== RECORDS SHOWN

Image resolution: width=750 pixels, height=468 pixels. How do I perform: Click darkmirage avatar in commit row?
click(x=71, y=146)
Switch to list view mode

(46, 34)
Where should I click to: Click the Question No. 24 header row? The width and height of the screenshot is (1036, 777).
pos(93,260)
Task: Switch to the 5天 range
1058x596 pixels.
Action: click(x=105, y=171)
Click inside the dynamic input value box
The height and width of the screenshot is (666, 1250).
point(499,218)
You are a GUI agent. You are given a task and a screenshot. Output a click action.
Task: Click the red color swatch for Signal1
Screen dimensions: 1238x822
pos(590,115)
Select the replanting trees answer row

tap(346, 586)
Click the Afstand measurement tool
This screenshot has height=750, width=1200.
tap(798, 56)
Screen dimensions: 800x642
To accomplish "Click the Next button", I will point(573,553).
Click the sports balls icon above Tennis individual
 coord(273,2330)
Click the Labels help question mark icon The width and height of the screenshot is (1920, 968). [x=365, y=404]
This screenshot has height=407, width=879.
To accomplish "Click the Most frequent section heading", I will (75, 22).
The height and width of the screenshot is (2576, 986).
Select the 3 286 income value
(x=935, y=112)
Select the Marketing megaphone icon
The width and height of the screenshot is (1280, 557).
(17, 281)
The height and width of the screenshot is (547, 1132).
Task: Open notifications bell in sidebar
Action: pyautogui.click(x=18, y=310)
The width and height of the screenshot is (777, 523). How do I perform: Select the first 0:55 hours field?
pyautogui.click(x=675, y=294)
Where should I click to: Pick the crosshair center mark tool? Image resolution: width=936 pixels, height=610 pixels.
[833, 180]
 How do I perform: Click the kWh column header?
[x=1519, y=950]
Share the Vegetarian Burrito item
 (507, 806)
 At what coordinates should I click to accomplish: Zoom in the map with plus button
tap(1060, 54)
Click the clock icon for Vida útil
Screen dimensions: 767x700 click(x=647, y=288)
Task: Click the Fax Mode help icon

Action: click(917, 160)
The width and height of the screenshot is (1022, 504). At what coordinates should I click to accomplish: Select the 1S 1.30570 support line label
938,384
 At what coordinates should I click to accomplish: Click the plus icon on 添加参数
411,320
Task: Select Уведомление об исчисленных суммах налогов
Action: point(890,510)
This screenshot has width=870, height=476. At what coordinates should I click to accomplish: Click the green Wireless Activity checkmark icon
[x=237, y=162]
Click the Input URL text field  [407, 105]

====

§ **REQUIRED ACTION**
Look above and return each line of the records exactly, from the very first through the line with "The height and width of the screenshot is (2576, 986).", both included.

§ **RESPONSE FOR THIS EXERCISE**
Image resolution: width=750 pixels, height=468 pixels. How do I perform: Click darkmirage avatar in commit row?
click(x=71, y=146)
Switch to list view mode

(46, 34)
Where should I click to: Click the Question No. 24 header row? The width and height of the screenshot is (1036, 777).
pos(93,260)
Task: Switch to the 5天 range
1058x596 pixels.
Action: click(x=105, y=171)
Click inside the dynamic input value box
The height and width of the screenshot is (666, 1250).
point(499,218)
You are a GUI agent. You are given a task and a screenshot. Output a click action.
Task: Click the red color swatch for Signal1
Screen dimensions: 1238x822
pos(590,115)
Select the replanting trees answer row

tap(346, 586)
Click the Afstand measurement tool
This screenshot has height=750, width=1200.
tap(798, 56)
Screen dimensions: 800x642
To accomplish "Click the Next button", I will point(573,553).
Click the sports balls icon above Tennis individual
 coord(273,2330)
Click the Labels help question mark icon The width and height of the screenshot is (1920, 968). [x=365, y=404]
This screenshot has height=407, width=879.
To accomplish "Click the Most frequent section heading", I will (75, 22).
The height and width of the screenshot is (2576, 986).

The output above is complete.